No Brasil, estima-se que a lagarta-do-cartucho seja responsável por mais de 25% dos prejuízos causados por pragas ao milho e pela maior parte dos 38,3 milhões de dólares gastos com pulverizações de inseticidas, resultando no prejuízo anual de aproximadamente 250 milhões de dólares (Waquil & Vilella 2003).

Sua importância deve-se não somente aos danos provocados, mas especialmente à dificuldade de seu controle. É imprescindível o conhecimento dos parâmetros populacionais da praga, como seu padrão de dispersão na cultura, para buscar maneiras mais econômicas e sustentáveis de controle (Santos et al. 2004).

Para o controle de pragas, atualmente, tem-se buscado alterar o mínimo possível o meio ambiente, através do Manejo Integrado de Pragas (MIP), adotando técnicas que privilegiam o manejo da população dos artrópodes que se inter-relacionam dentro do agroecossistema. Assim, o conhecimento de uma forma rápida e eficiente de amostragem das pragas, principalmente em extensas áreas de cultivo, é fundamental para que o MIP seja aplicado satisfatoriamente (Fernandes et al. 2003b).

Para implementar um manejo racional de S. frugiperda, é necessário construir um plano confiável de amostragem que permita estimar a densidade populacional da praga e classificar seus danos, e com base nisso, então, tomar a decisão apropriada (Farias et al. 2001b). A determinação do tipo de distribuição espacial da praga é o primeiro passo para o estabelecimento do plano de amostragem (Fernandes et al. 2003b), pois, conforme o tipo de arranjo espacial do inseto na área a ser avaliada, são necessários diferentes métodos de amostragem, variando o número e o tamanho da amostra na área.

A dispersão espacial de uma população em um dado ecossistema pode ser do tipo agregado (ou contagioso), aleatório (ou ao acaso) ou uniforme (ou regular) (Barbosa 1992). Para determinar o padrão de arranjo espacial de uma determinada espécie é necessário ter dados de contagem de indivíduos no ecossistema a ser considerado. Fundamental para isso é que o ecossistema em questão permita a realização de amostragens. Essas amostragens, de acordo com Young & Young (1998), podem ser utilizadas para inferir sobre a forma de distribuição da população amostrada ou sobre as características da distribuição. Para a descrição das formas de distribuição de uma população utilizam-se os índices de agregação e as distribuições de freqüências.

Exercício proposto:
Responda às perguntas com base no trecho sobre a lagarta-do-cartucho:
(a) De quanto é o prejuízo anual aproximado atribuído à praga no Brasil?
(b) Qual é o primeiro passo para o estabelecimento do plano de amostragem?
(c) Quais são os três tipos de dispersão espacial de uma população citados?
Os dados a seguir não têm relação com o trecho sobre a lagarta-do-cartucho.

Trecho da fonte:
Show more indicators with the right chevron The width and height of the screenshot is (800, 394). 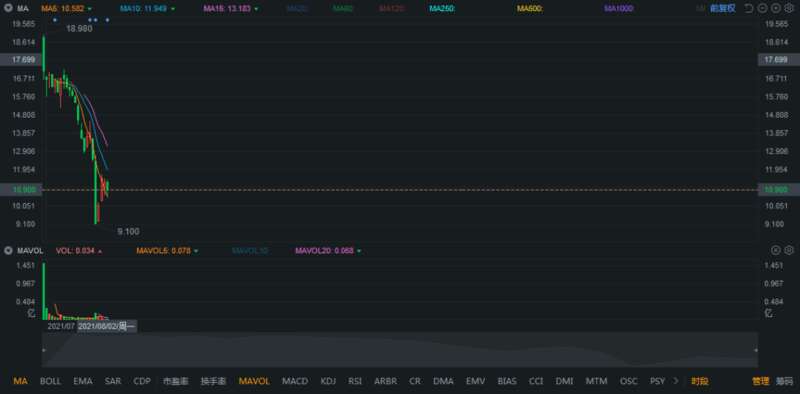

Resultado da tarefa:
(a) Aproximadamente 250 milhões de dólares.
(b) A determinação do tipo de distribuição espacial da praga.
(c) Agregado (ou contagioso), aleatório (ou ao acaso) e uniforme (ou regular).